Common problems that may lead to denial include unexpected safety issues or failure to show a drug’s effectiveness. A drug company may need to conduct studies in more people or in different types of people, or studies that span longer periods of time.
Manufacturing issues are also among the reasons that approval may be delayed or denied. The FDA inspects manufacturing facilities before a drug can be approved to make sure the manufacturing practices meet agency standards. If the FDA identifies problems with the manufacturing, the drug company must fix them in order for a drug to be approved.
The FDA is also charged with evaluating medical devices. Research for medical devices begins in the lab. Most devices undergo laboratory and animal testing to answer basic questions about safety, and then they are tested on people to make sure they are safe and effective.
Next, the FDA thoroughly reviews the submitted data and makes a decision whether to approve it. The FDA classifies medical devices based on the risk they pose.
Class I devices are the least risky and include oxygen masks and surgical tools, whereas Class III devices support or sustain life, are implanted in the body or have the potential for unreasonable risk of illness or injury. These include pacemakers, breast implants and HIV diagnostic tests.
Medical devices can change classifications depending on the results of scientific data.
Like with the prescription-drug approval process, there are different types of applications for medical devices, too, depending on the level of risk a device poses.
Low- to moderate-risk devices are typically subjected to what’s called premarket notification — also called PMN or 510(k). Federal law requires new device manufacturers to register with the FDA and notify the agency at least 90 days before they start selling their devices. This premarket notification must prove the device is as safe and effective and substantially equivalent to a similar, legally marketed device. No evidence from clinical studies is needed.
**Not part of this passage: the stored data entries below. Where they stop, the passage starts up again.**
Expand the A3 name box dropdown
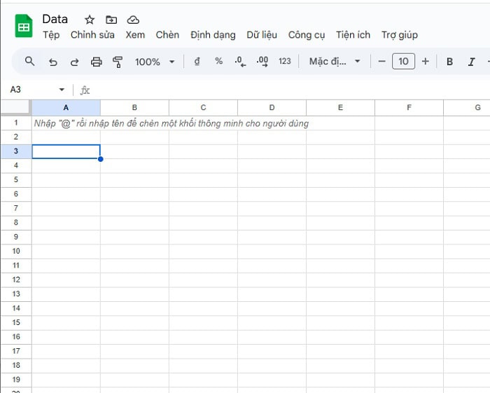The height and width of the screenshot is (393, 490). click(x=62, y=90)

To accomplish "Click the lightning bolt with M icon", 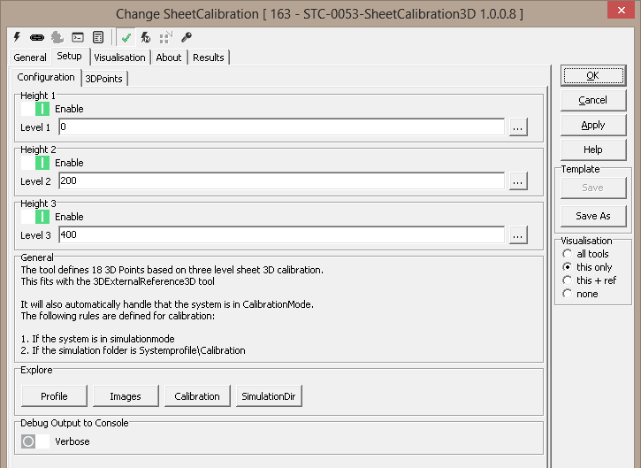I will (146, 37).
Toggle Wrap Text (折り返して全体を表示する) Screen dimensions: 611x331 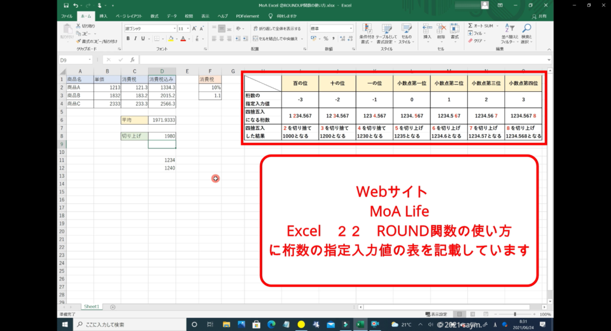tap(276, 28)
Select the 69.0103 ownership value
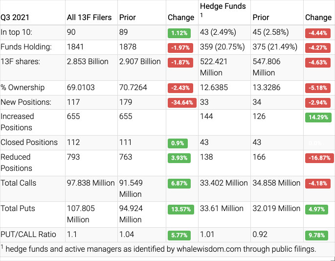This screenshot has width=335, height=261. (82, 88)
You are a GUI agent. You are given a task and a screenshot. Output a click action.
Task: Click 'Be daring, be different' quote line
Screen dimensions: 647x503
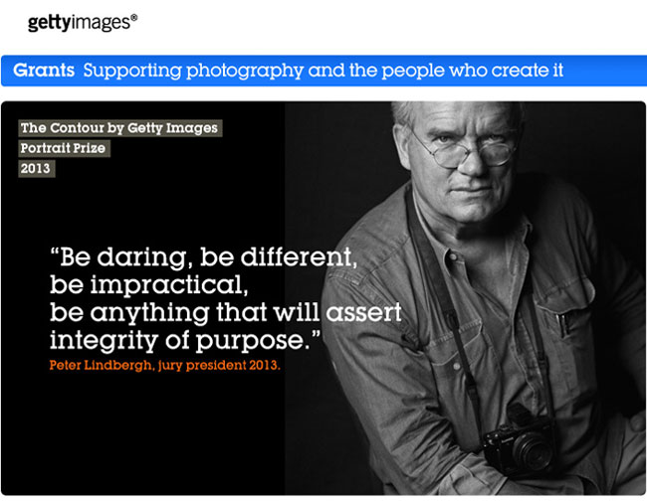click(x=203, y=257)
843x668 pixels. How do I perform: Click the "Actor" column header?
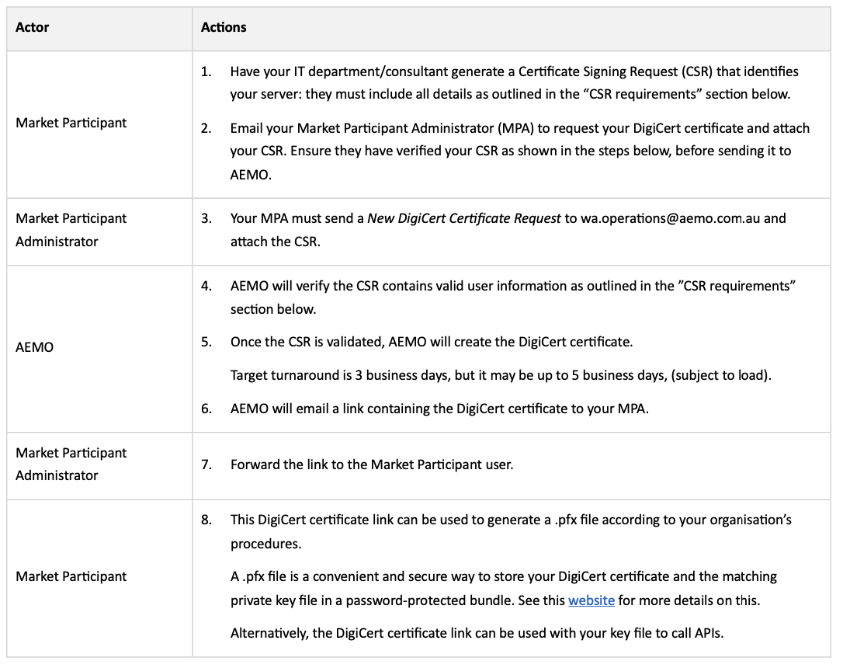(x=32, y=27)
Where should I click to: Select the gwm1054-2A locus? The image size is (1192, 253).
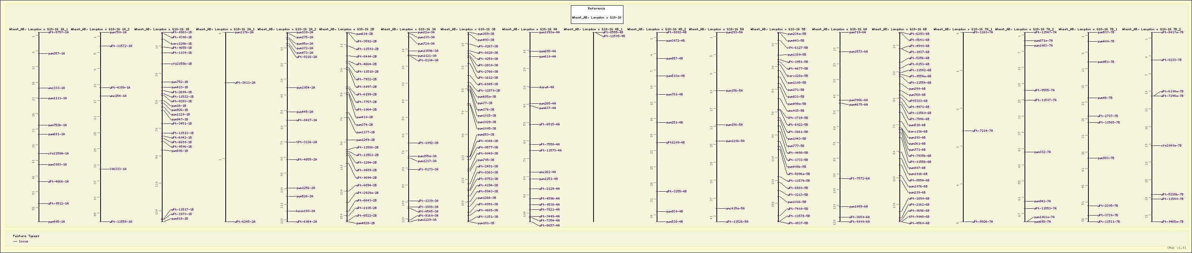[306, 88]
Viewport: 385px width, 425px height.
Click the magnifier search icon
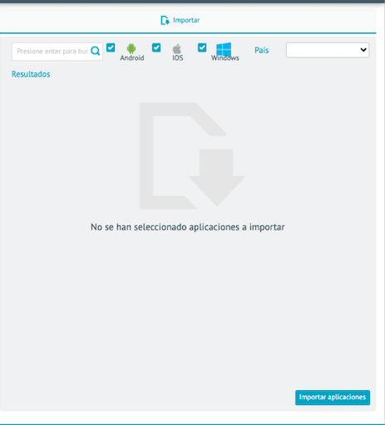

High-risk devices undergo premarket approval, the most stringent type of device application required by the FDA. This application is for Class III devices that were found not substantially equivalent to a Class I or II marketed device. In this case, in order to gain FDA approval, there must be enough scientific evidence to prove the device is safe and effective for its intended use.
Another type of application is for a Humanitarian Use Device, which is a device that is intended to benefit patients by treating or diagnosing a disease or condition that affects fewer than 4,000 people in the U.S. annually. This application is similar to a premarket approval application, but pharmaceutical companies are not required to demonstrate effectiveness.
The FDA has come under fire from critics who say it’s not keeping up with evolving technology. That’s because there have been many recalls of medical devices that turned out to be dangerous once already in use.
“And only a small minority of clinical studies of medical devices are randomized, controlled and blinded — the gold standard for reliable evidence (and the benchmark to which studies of drugs are held),” cardiologists Rita F. Redberg and Sanket S. Dhruva wrote in The New York Times.
Critics have also raised concerns about the FDA’s monitoring of medical devices once they are on the market. They fear weak oversight could mean problems remain undetected.
Please seek the advice of a medical professional before making health care decisions.